__EXTRACT__:
• • • • • • •

Saturday, November 1, 2008

Created to Rule

Okay, so may be you get no freaking idea as to what this post is going to be all about merely by reading the title. Yet, I leave it as such simply to create an interest for the otherwise boring article and make you go through the entire one to find out why I named it so (pardon my barbaric act). It won’t be too much of a lie either, to mention here that I actually couldn’t think of any other apt title, hence the ‘mystery’ created by me. I once again realize (perhaps for the 10th time today), that I possess this utmost ability to keep moving helter-skelter and writing all non-sense for a page or two before pouncing upon the actual point, which I happen to summarize tactfully in a few lines, and which I’m trying to prevent for the first time ever.

So finally coming to the point, this article might be a little too philosophical for some, way too non-sense for others; but to me, it did strike a chord somewhere, which I why I am penning this down in the first place. I marvel, how a few things are so much better and easier written, than preached or said aloud.

The other day while chatting to a dear fellow friend, I became prey to one of his yet another ‘short yet sweet’ philosophical lectures, if I might call it so. The purpose of it directed towards me… well that’s yet another story. Let’s not go into it for the time being, but this is how it went.

It is about human origin. Long time age, God very cleverly, absolving from his own errands created a being called WOMAN- to bear the sole responsibility of the Universe. He made her emotionally intact, nurturing, self-sacrificing, who knew exactly what to do when, and the ability to provide immeasurable love and care to fellow beings. These helped her cope up with her toil. But with time, she began facing problems of her own while solving others’. She had no one to shield her from the negative vibes out there. That is when God felt the necessity to create MAN, as the protector, to look after the needs of the WOMAN. Thus along with this background, the WOMAN by default became the chooser; she was given the right to choose from a herd of Men as to whom she wanted to be her protector.

But the WOMAN was a woman after all !!
She let the MAN share all her rights and allowed him to walk shoulder to shoulder with her. Eventually as time passed, she forgot that she was ‘Created to Rule’. And today the excruciating situation is that the WOMAN is being subdued, tormented and used; so much so, that in some places they are killed in the womb itself, as if it’s a sin to be a WOMAN!

I really didn’t intend to write this stuff as a feminist or anything of that sort. Just wanted to use this as a podium to urge all the WOMEN out there to realize once again that you were born to Rule. So there is no point spending your life in a slumber. You can actually make things happen, make the entire world fall at your feet, only if you wish to do so. Well, may be this won’t even reach the ears of those women whom I specifically want to address, or those who are being tormented the most. But I would do my part all the same.

• • • • • • •

Copy the passage of the "Created to Rule" post word for word, starting at "So finally coming" and ending at "how it went.".

__INFORMATION GIVEN__:
• • • • • • •

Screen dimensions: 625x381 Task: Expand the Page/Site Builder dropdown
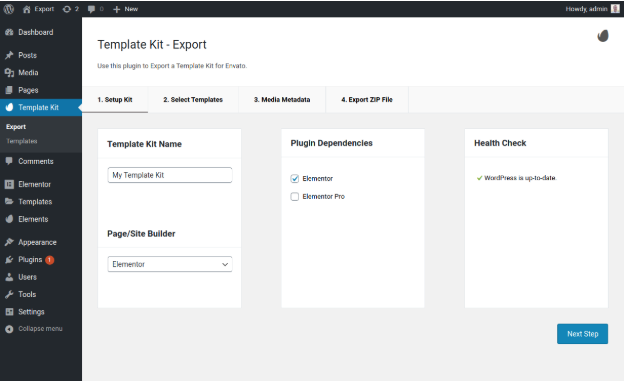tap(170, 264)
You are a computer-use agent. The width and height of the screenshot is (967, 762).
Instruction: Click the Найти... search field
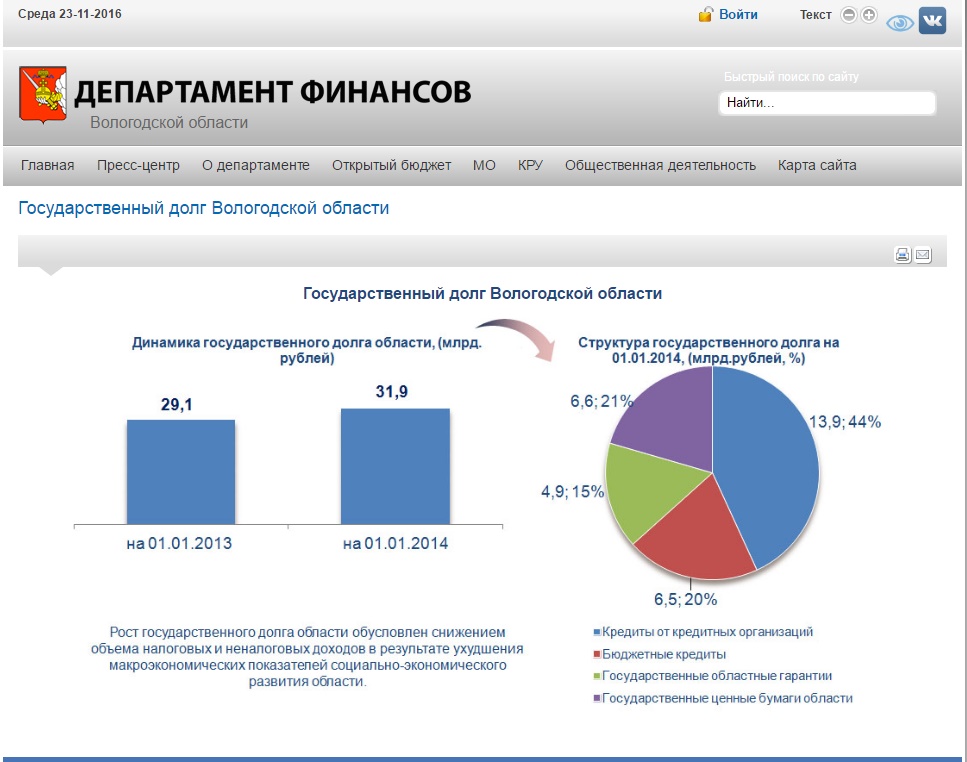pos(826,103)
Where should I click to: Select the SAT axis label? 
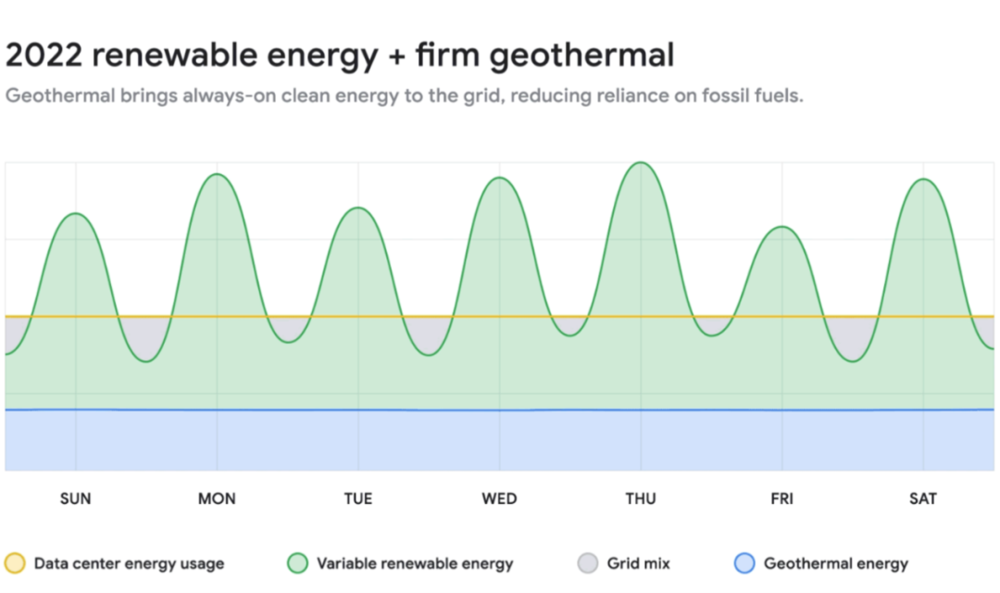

• • • • • • •

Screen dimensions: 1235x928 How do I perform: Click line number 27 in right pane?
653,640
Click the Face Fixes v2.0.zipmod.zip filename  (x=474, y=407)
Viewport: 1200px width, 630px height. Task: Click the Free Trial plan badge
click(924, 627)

• • • • • • •

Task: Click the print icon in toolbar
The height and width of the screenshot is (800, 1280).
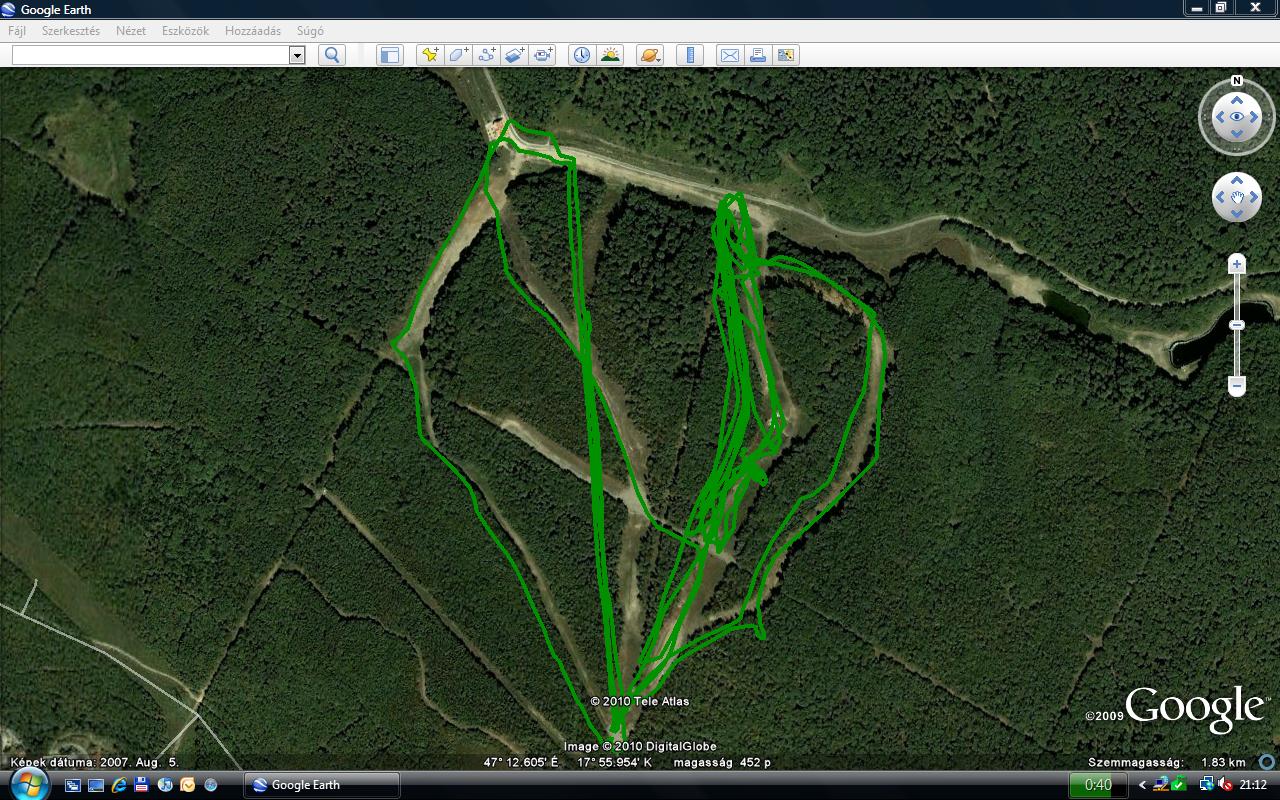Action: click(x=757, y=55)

• • • • • • •

__WRITTEN REPLY__:
So finally coming to the point, this article might be a little too philosophical for some, way too non-sense for others; but to me, it did strike a chord somewhere, which I why I am penning this down in the first place. I marvel, how a few things are so much better and easier written, than preached or said aloud.

The other day while chatting to a dear fellow friend, I became prey to one of his yet another ‘short yet sweet’ philosophical lectures, if I might call it so. The purpose of it directed towards me… well that’s yet another story. Let’s not go into it for the time being, but this is how it went.